Watch Youtube as a student, not just for entertainment.
12 – Find Encouraging Resources
One of the things that keeps me motivated to keep making videos is finding encouraging resources.
I am a big believer in being student of YouTube and learning new things actually is a big motivator for me.
Remember to get your free 30 day Skillshare trial and take advantage of all it has to offer.
There are also some wonderful podcasts out there for YouTube creators and my hands down favorite is Erika Viera – she interviews women creators on YouTube and dives deep into their stories.
I always find something that encourages me and helps me to get better.
And if you’re looking for something more in depth, check out the Zero to Influence Bootcamp and get on the waiting list. Make sure to let Erika know that I sent you (Le Petit Saint Crochet)
This course is better suited to someone who has had a YouTube channel for a while, but you’re ready to take it to the next level.
The only regret I have is not taking this course sooner.

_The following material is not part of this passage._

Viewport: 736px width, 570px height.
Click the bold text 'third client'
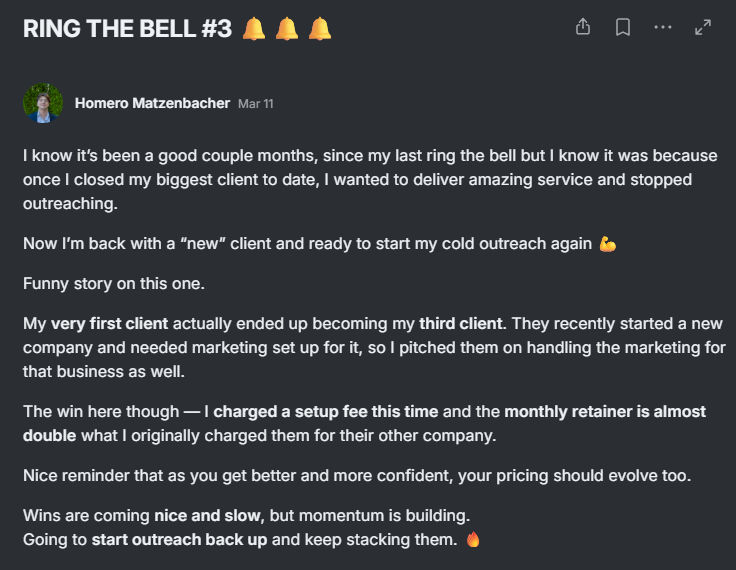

It’s so in depth and has helped me feel reenergized and confident about making the best videos possible.
Another great resource on YouTube is Vanessa Lau, she has so many fantastic tips about creating content for YouTube! I’m finding her videos very informative (and pretty entertaining as well.)
Finally, make sure to check your local library for Derral Eves bestselling book, The YouTube Formula. It’s an in-depth look into YouTube as a whole and how you can grow a channel as well.
Starting a Crafting YouTube Channel (My Story)
I understand how overwhelming starting a YouTube channel can be. But trust me that it is possible. I’m proof that an old dog can learn new tricks.
Be patient with yourself as you’re learning something brand new! It takes time to master new skills, just like you did with your own crafting.
And contrary to popular belief, it’s ok to grow slow on YouTube. There are a lot of channels that blew up after only publishing a handful of videos, but for most of us it is going to take time.
I’m currently not making a full time income, but I am making a nice part time income that helps my family (plus I can buy any yarn that I want, lol).
You CAN DO THIS! I mean you, yes, you.